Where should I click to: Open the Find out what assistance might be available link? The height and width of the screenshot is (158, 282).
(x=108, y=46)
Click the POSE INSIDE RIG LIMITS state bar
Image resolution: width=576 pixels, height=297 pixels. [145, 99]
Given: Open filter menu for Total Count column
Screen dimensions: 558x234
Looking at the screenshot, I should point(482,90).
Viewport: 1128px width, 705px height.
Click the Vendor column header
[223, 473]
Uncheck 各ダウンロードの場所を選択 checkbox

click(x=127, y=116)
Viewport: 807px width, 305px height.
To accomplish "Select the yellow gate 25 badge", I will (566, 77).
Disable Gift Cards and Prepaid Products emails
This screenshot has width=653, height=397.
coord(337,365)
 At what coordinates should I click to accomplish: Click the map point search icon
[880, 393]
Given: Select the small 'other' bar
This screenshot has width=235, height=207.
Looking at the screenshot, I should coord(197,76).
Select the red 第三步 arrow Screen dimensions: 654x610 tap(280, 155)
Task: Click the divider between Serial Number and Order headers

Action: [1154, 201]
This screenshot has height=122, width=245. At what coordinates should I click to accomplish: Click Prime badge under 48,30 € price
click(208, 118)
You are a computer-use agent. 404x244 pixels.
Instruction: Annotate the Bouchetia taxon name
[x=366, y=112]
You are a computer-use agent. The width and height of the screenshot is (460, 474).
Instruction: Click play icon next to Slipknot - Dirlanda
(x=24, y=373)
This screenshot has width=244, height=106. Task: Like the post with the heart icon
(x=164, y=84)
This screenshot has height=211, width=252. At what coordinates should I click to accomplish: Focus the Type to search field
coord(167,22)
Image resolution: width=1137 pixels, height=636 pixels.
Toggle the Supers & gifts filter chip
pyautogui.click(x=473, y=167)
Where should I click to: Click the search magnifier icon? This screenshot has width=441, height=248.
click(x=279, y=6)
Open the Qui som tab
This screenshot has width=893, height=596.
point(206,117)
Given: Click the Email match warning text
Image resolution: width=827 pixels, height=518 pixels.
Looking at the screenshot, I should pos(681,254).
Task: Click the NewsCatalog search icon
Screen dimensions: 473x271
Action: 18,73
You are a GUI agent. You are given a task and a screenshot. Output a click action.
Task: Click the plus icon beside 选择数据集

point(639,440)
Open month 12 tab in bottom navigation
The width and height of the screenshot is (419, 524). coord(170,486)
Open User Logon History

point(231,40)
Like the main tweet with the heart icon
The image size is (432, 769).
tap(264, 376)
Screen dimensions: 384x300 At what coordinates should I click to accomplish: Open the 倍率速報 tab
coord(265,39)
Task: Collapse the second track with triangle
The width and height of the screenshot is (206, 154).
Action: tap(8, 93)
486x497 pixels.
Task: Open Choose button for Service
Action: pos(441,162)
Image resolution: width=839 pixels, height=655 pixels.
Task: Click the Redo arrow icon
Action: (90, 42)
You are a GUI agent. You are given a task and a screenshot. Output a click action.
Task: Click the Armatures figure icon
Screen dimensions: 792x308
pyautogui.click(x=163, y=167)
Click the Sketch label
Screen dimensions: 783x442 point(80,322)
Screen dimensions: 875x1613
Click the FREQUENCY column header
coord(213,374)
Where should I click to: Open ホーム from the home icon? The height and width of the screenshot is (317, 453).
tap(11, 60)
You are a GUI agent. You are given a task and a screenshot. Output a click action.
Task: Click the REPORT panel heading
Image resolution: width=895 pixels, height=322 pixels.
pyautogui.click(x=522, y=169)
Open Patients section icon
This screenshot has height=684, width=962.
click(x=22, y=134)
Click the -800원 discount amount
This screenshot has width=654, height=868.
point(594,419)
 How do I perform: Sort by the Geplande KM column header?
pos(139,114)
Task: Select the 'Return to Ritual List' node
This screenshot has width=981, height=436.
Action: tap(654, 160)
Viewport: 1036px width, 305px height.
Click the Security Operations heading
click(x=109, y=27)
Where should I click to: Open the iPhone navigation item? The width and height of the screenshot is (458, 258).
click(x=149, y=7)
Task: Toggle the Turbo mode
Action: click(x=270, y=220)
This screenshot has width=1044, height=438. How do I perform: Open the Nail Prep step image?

WORK TO BE COMPLETED: Retype the listing exactly, in full.

EXERCISE ANSWER:
Where should I click to: Open the Find out what assistance might be available link? The height and width of the screenshot is (158, 282).
(x=108, y=46)
Click the POSE INSIDE RIG LIMITS state bar
Image resolution: width=576 pixels, height=297 pixels. [145, 99]
Given: Open filter menu for Total Count column
Screen dimensions: 558x234
Looking at the screenshot, I should point(482,90).
Viewport: 1128px width, 705px height.
Click the Vendor column header
[223, 473]
Uncheck 各ダウンロードの場所を選択 checkbox

click(x=127, y=116)
Viewport: 807px width, 305px height.
To accomplish "Select the yellow gate 25 badge", I will (566, 77).
Disable Gift Cards and Prepaid Products emails
This screenshot has width=653, height=397.
coord(337,365)
 At what coordinates should I click to accomplish: Click the map point search icon
[880, 393]
Given: Select the small 'other' bar
This screenshot has width=235, height=207.
Looking at the screenshot, I should coord(197,76).
Select the red 第三步 arrow Screen dimensions: 654x610 tap(280, 155)
Task: Click the divider between Serial Number and Order headers

Action: [1154, 201]
This screenshot has height=122, width=245. At what coordinates should I click to accomplish: Click Prime badge under 48,30 € price
click(208, 118)
You are a computer-use agent. 404x244 pixels.
Instruction: Annotate the Bouchetia taxon name
[x=366, y=112]
You are a computer-use agent. The width and height of the screenshot is (460, 474).
Instruction: Click play icon next to Slipknot - Dirlanda
(x=24, y=373)
This screenshot has width=244, height=106. Task: Like the post with the heart icon
(x=164, y=84)
This screenshot has height=211, width=252. At what coordinates should I click to accomplish: Focus the Type to search field
coord(167,22)
Image resolution: width=1137 pixels, height=636 pixels.
Toggle the Supers & gifts filter chip
pyautogui.click(x=473, y=167)
Where should I click to: Click the search magnifier icon? This screenshot has width=441, height=248.
click(x=279, y=6)
Open the Qui som tab
This screenshot has width=893, height=596.
point(206,117)
Given: Click the Email match warning text
Image resolution: width=827 pixels, height=518 pixels.
Looking at the screenshot, I should pos(681,254).
Task: Click the NewsCatalog search icon
Screen dimensions: 473x271
Action: 18,73
You are a GUI agent. You are given a task and a screenshot. Output a click action.
Task: Click the plus icon beside 选择数据集

point(639,440)
Open month 12 tab in bottom navigation
The width and height of the screenshot is (419, 524). coord(170,486)
Open User Logon History

point(231,40)
Like the main tweet with the heart icon
The image size is (432, 769).
tap(264, 376)
Screen dimensions: 384x300 At what coordinates should I click to accomplish: Open the 倍率速報 tab
coord(265,39)
Task: Collapse the second track with triangle
The width and height of the screenshot is (206, 154).
Action: tap(8, 93)
486x497 pixels.
Task: Open Choose button for Service
Action: pos(441,162)
Image resolution: width=839 pixels, height=655 pixels.
Task: Click the Redo arrow icon
Action: (90, 42)
You are a GUI agent. You are given a task and a screenshot. Output a click action.
Task: Click the Armatures figure icon
Screen dimensions: 792x308
pyautogui.click(x=163, y=167)
Click the Sketch label
Screen dimensions: 783x442 point(80,322)
Screen dimensions: 875x1613
Click the FREQUENCY column header
coord(213,374)
Where should I click to: Open ホーム from the home icon? The height and width of the screenshot is (317, 453).
tap(11, 60)
You are a GUI agent. You are given a task and a screenshot. Output a click action.
Task: Click the REPORT panel heading
Image resolution: width=895 pixels, height=322 pixels.
pyautogui.click(x=522, y=169)
Open Patients section icon
This screenshot has height=684, width=962.
click(x=22, y=134)
Click the -800원 discount amount
This screenshot has width=654, height=868.
point(594,419)
 How do I perform: Sort by the Geplande KM column header?
pos(139,114)
Task: Select the 'Return to Ritual List' node
This screenshot has width=981, height=436.
Action: tap(654, 160)
Viewport: 1036px width, 305px height.
Click the Security Operations heading
click(x=109, y=27)
Where should I click to: Open the iPhone navigation item? The width and height of the screenshot is (458, 258).
click(x=149, y=7)
Task: Toggle the Turbo mode
Action: click(x=270, y=220)
This screenshot has width=1044, height=438. How do I perform: Open the Nail Prep step image?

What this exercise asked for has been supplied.